MUSCLE MEMORY: Excerpt

June 27, 2020 | By | Reply More

Places I’ve Taken My Body by Molly McCully Brown s a collection of essays about the author’s personal struggles with cerebral palsy, and her evolving understanding of the intersection between her physical body and that intangible other that she has come to call the soul. 

Molly is known for her award-winning poetry collection, The Virginia State Colony for Epileptics and Feebleminded, which was named a New York Times Critics’ Top Book of 2017.

 The State Colony near her home in Virginia (which was an actual institution) haunted Molly. As a person born with a disability, Molly could not help but imagine that she might have suffered the same fate as the patients there, had she been born in that era. The book caught the public’s attention and catapulted Molly into the literary limelight. She was invited to give numerous talks and readings across the country and was featured on NPR and other national media.  

Written in introspective and lyrical prose, Places I’ve Taken My Body intertwines in time creating a montage of Molly’s life from childhood until the present. The book is both an angst-ridden coming-of-age story of a gifted young woman, and a travelogue of sorts. Molly writes about her growing pains as a child with a neurological disorder, suffering through surgeries and medical interventions.

She shares discoveries and the logistical challenges of traveling in a wheelchair in Europe while on a writing scholarship. She struggles with faith, finds a home in Catholicism, and writes of her spiritual ties to her twin sister who died after birth. At the heart of it all, Molly shares her own changing relationship with cerebral palsy and the language with which we talk about our bodies. “The tectonic plates for who I am keep shifting.” she writes. 

EXCERPT

For the last six months or so, whenever I’ve moved suddenly—stood up out of a chair, bent down to get my laundry from the machine, sneezed too hard in line at the convenience store up the block from my apartment—my back has spasmed, as if someone’s making a quick, hard fist around my spine and squeezing. At first, it was just a twinge, enough to startle me. These days, it knocks me off balance if I don’t brace for it first. And so I stretch more, and I stand and count to three before I step, or carry my coffee cup away from the table, or crouch down to put the dishes in the cabinet. I turn off the fan in the bedroom while I sleep, though it’s May in Mississippi and already eighty degrees. Better to wake up sweating than knotted and tremoring from some little chill. 

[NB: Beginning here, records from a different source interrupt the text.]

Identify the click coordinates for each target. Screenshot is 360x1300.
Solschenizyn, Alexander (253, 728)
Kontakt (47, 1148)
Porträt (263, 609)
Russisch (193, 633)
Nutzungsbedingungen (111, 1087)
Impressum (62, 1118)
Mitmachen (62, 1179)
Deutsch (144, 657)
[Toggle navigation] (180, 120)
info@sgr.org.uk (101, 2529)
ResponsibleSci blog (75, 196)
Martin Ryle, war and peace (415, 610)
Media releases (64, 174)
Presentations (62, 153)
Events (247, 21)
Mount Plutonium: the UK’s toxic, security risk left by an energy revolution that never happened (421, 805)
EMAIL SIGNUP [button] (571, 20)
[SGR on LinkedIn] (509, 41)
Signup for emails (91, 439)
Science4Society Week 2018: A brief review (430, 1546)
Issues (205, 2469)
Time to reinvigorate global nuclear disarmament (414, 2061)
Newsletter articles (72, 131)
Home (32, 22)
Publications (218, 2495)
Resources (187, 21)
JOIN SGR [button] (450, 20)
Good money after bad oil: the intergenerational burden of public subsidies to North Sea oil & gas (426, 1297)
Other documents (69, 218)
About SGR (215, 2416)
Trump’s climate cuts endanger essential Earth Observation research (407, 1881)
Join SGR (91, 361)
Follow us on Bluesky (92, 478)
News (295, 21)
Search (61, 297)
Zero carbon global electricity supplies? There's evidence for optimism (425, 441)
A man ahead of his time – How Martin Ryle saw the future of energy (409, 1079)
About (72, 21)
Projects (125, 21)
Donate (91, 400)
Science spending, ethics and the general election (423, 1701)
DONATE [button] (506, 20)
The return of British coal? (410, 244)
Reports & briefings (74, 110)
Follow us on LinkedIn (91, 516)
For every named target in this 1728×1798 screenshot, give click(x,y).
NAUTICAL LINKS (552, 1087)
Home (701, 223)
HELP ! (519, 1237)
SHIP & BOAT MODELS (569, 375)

They’re tiny, these adaptations. I suspect it took me months to notice I was making them. My life is built to flex unconsciously around new pain. I couldn’t even tell you what I used to do with the small space the spasms fill. This version of my life erases the last one, like a tape someone’s recorded over. Already, my memories begin reworking themselves to admit the spasms’ brief delay: two seconds tacked on to the end of everything, a touch more hurt. 

I haven’t been to see a doctor because the change has so far been manageable. Because another dose of ibuprofen, a little less energy, and a slightly stronger ache to cope with isn’t going to hurt me, really. I haven’t been to see a doctor because I’m finishing graduate school and caught in the bureaucracy of going: no permanent address, shifting health insurance, too much in flux, and way too much to do. 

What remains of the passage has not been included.